Erwin – enormous, overflowing, massive old theatrical czar Erwin Orwin – made room for me at his table as I sat down beside him.
‘Hallo, Johnny,’ he said. ‘Have some more champagne. You know my associate, Mr Ehrlich?’
‘No.’ I shook hands with Mr Ehrlich, a tall, thin, precise Jew with very formal manners and, I should have guessed, lots of money. ‘But I do now. And yes, Erwin, I’d like some champagne. I feel bound to tell you that in certain parts of this building, the champagne has run out.’
‘Mine hasn’t,’ said Erwin. ‘There’s got to be a limit for actors, that’s all.’ He snapped his fingers, and a man jumped forward, with a magnum of Louis Roederer at the ready; he snapped them again, and a cigar was brought, and a third man lit it almost before I knew it was in my mouth. ‘Well, Johnny,
how does it feel to have a hit?’
‘We have a hit?’
‘What else? This is going to be the toughest ticket in town.’
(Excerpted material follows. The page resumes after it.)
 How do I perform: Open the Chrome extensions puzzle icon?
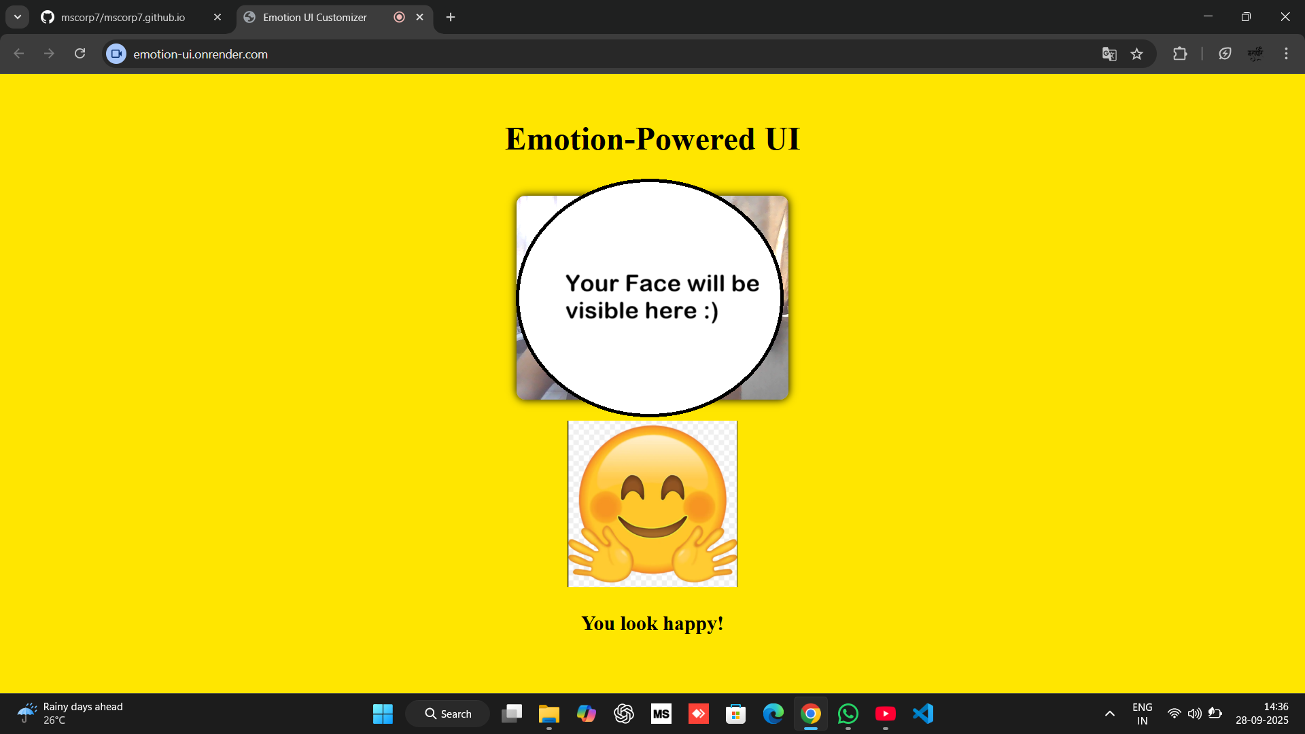pyautogui.click(x=1181, y=54)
‘Five stars,’ said Mr Ehrlich. ‘Not a star less.’
‘Ehrlich is the German for honourable.’
‘Even so,’ said Mr Ehrlich.
‘Your girl was terrific,’ said Erwin.
‘All right, Erwin. But thanks for giving her a try, anyway.’
‘Have you another work in mind?’ asked Mr Ehrlich.
‘A novel.’
‘May it make another great musical enterprise!’
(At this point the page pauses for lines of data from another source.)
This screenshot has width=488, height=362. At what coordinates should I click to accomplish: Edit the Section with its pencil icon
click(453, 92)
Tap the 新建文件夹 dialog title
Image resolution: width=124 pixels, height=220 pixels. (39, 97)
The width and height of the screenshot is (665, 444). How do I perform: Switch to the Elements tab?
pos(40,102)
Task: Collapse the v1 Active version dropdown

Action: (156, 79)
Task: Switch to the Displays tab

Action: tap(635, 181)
We talked about that, and this and that, and the theatre, and how good Dave Jenkin had been, and how The Pink Safari would make a fabulous film (side glances exchanged between Mr Ehrlich and Mr Orwin), until two o’clock, when there was a sudden outbreak of ooh-and-ah on the other side of the stage, and people came running in with the morning papers, and we had our reviews.
Suddenly everyone was kissing and laughing and shaking hands and slapping each other on the back. The party took a wild upward swing. Dave Jenkin was uttering loud yells of delight, hugging his girlfriend, turning cartwheels all round the stage. The orchestra, which had been flagging, began to roar and thump out our songs, with many an extra clash of cymbals. More champagne appeared, released from some prudent reserve, and with it came fresh smiles and whoops and people joining hands and dancing. Erwin, delighted, put his arm round my shoulder; even Mr Ehrlich gave my hand a small informal squeeze.
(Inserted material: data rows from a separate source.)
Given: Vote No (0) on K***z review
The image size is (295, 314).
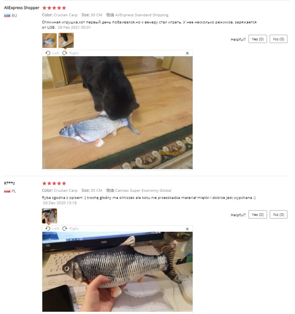Looking at the screenshot, I should [x=278, y=214].
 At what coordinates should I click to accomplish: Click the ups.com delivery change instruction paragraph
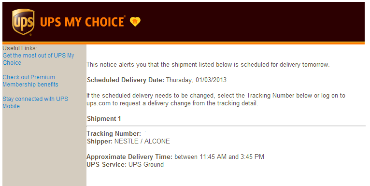click(216, 100)
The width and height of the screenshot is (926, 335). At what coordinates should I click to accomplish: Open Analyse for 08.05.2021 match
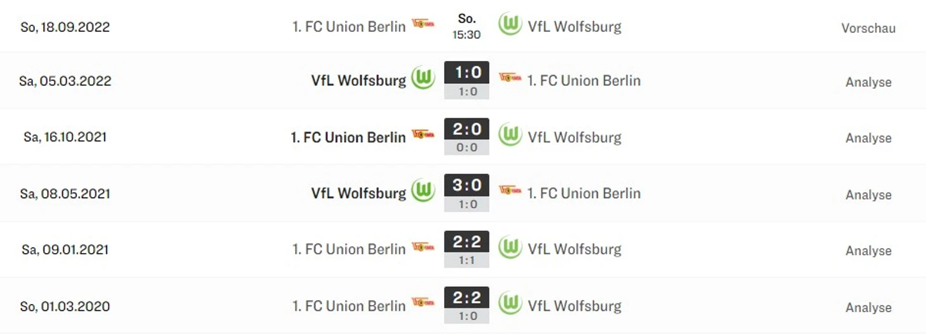click(868, 195)
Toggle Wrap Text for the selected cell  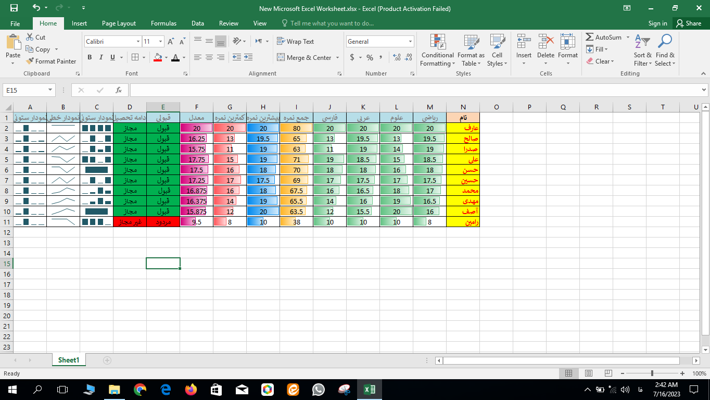coord(295,42)
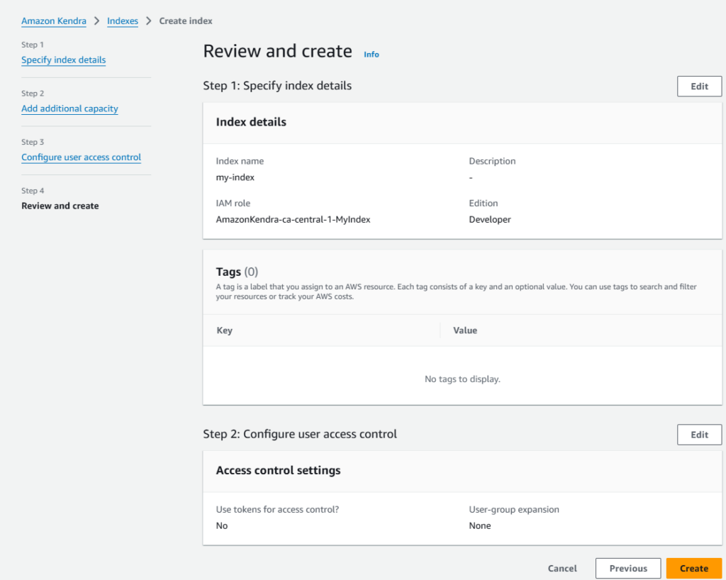The width and height of the screenshot is (726, 580).
Task: Click the Value column header in Tags
Action: coord(465,330)
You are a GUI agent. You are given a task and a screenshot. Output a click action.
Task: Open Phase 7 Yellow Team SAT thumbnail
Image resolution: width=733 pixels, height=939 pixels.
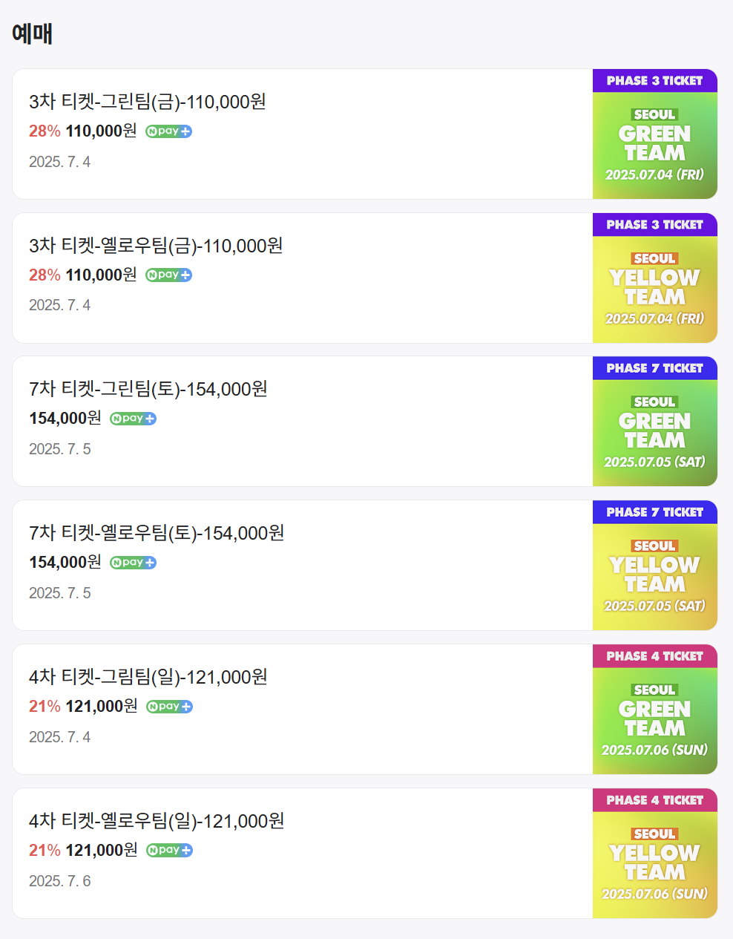pyautogui.click(x=655, y=566)
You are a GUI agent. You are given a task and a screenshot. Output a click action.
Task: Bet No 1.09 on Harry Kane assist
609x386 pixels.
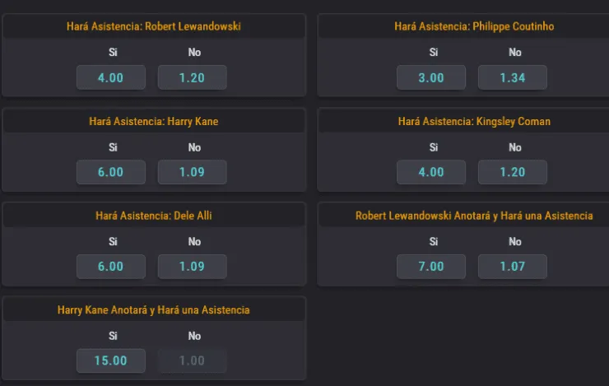[193, 172]
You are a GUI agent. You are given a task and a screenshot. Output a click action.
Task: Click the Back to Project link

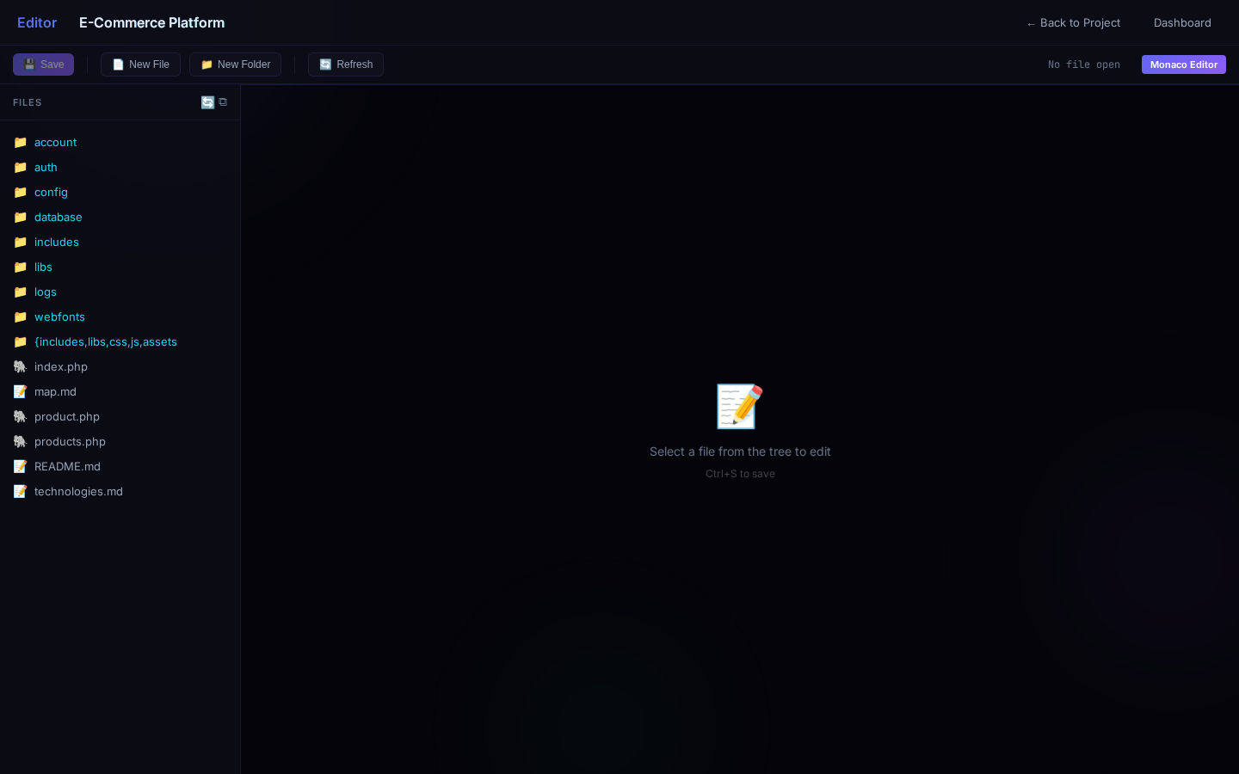pyautogui.click(x=1073, y=22)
People crowded up to our table, waving newspapers, pointing to headlines, upsetting glasses, clapping me on the back, kissing the nape of my neck. ‘They mentioned me!’ Susan cried, and collapsed into the nearest chair, overcome by the sheer grandeur of fame. Someone yelled: ‘Three cheers for The Pink Safari!’ and the cheers came up like high-pitched thunder.
We had a hit.
They were fantastic reviews – the dictionaries must have been combed for adjectives, and we had enough quotable comments to crowd a full-page ad. ‘Safari a Smash!’ ‘Rip Roaring Success’, ‘Five Star Hit!’ ‘My Fair Safari!’ ‘Dazzling Display of Talent’, ‘Resounding Triumph’, ‘You MUST take This Safari!’ – there it was in black and white, quotable, memorable, unarguable. Erwin Orwin’s press agents couldn’t have done better. I couldn’t have done better myself.